In step S605, the observed point object generation unit 137 generates an observed point object. Specifically, the observed point object generation unit 137 acquires observed point object information from the object information storage unit 138. Based on observed point position information included in virtual viewpoint information and observed point object information, the observed point object generation unit 137 generates an observed point object that enables the user to recognize the position of an observed point of the first virtual viewpoint on the virtual space. The size of the generated observed point object is the size determined in step S604. The observed point object may have a spherical shape or may have a quadrangular prism shape.

In step S606, the second virtual viewpoint information determination unit 139 determines second virtual viewpoint information. Specifically, the second virtual viewpoint information determination unit 139 acquires first virtual viewpoint information from the first virtual viewpoint information determination unit 134. The second virtual viewpoint information determination unit 139 also acquires a virtual viewpoint object and an observed point object. The second virtual viewpoint information determination unit 139 determines second virtual viewpoint information based on the acquired information. The second virtual viewpoint information is information indicating a second virtual viewpoint where images of a virtual viewpoint object and an observed point object can be virtually captured. More specifically, the position of the second virtual viewpoint is a posterior position distant from the position of the first virtual viewpoint by a predetermined distance, and the second virtual viewpoint information is determined in such a manner that a line-of-sight direction from the second virtual viewpoint becomes a direction from which an image of an observed point object can be virtually captured. The second virtual viewpoint information determination unit 139 outputs the second virtual viewpoint information to the display control unit 141.

In step S607, the second virtual viewpoint image generation unit 143 generates a second virtual viewpoint image. Specifically, the second virtual viewpoint image generation unit 143 acquires the second virtual viewpoint information from the second virtual viewpoint information determination unit 139, and generates a second virtual viewpoint image including a virtual viewpoint object and an observed point object, based on the second virtual viewpoint information. The second virtual viewpoint image generation unit 143 outputs the generated second virtual viewpoint image to the display control unit 141.

In step S608, the display control unit 141 acquires the second virtual viewpoint image from the second virtual viewpoint image generation unit 143. Next, the display control unit 141 displays the second virtual viewpoint image including the virtual viewpoint object and the observed point object, on the display unit 305 of the display controlling apparatus 130.

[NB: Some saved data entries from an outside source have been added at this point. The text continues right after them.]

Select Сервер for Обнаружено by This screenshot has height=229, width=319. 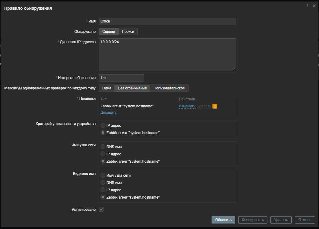tap(109, 32)
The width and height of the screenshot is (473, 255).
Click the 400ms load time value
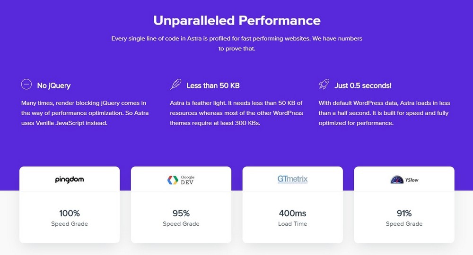293,213
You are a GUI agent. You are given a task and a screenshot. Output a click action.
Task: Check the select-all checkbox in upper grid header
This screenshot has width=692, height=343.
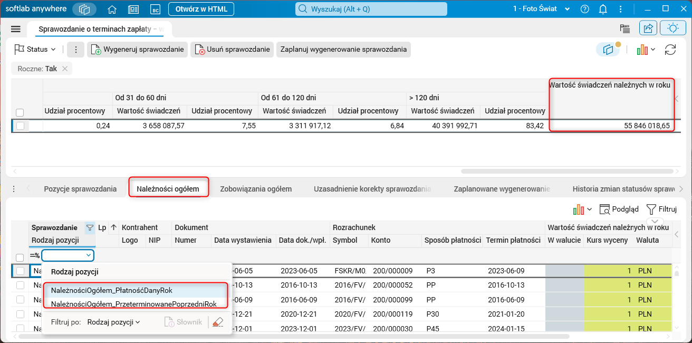tap(20, 112)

A first virtual viewpoint that is based on a virtual viewpoint operation performed by the user, an observed point thereof, and the position of the observed point on the virtual space are thereby displayed. It accordingly becomes possible for the user to easily recognize the position of the observed point on the virtual space.

As described above, in the present exemplary embodiment, by an increase in the size of an observed point object when a distance between the position of a first virtual viewpoint and the position of an observed point is larger than a threshold value, the visibility of an observed point in a second virtual viewpoint image to be referred to by the user when operating the first virtual viewpoint is improved.

In the present exemplary embodiment, a second virtual viewpoint is set at a posterior position distant from a virtual viewpoint by a predetermined distance, but the position of the second virtual viewpoint is not limited to this. For example, the second virtual viewpoint may be set at a position near an observed point, and in this case, the second virtual viewpoint is determined on the side opposite to a first virtual viewpoint with respect to the observed point in such a manner that a virtual viewpoint object falls within a field angle. In this case, the size of the virtual viewpoint object is changed in accordance with a distance between the virtual viewpoint object and an observed point object. In addition, the second virtual viewpoint may be determined at a position distant from both of an observed point and a virtual viewpoint, and in this case, the sizes of both a observed point object and a virtual viewpoint object are changed.

In the present exemplary embodiment, the visibility of an observed point or a virtual viewpoint is improved by changing the size of each object, but another parameter related to object display may be changed. For example, the color of an object that is included in parameters may be changed totally or partially such as an outline portion. Moreover, visibility may be improved by cyclically changing the size and the color of an object.

Moreover, the definition of object information is not limited to a three-dimensional model. An object may be stored and input as an object to be drawn with always directly facing a second virtual viewpoint, like a two-dimensional image, and the size of the object may be changed.

In the present exemplary embodiment, the display apparatus 140 and the display unit 305 have been described as separate blocks, but the configuration is not limited to this. For example, a second virtual viewpoint image may be displayed on the display apparatus 140.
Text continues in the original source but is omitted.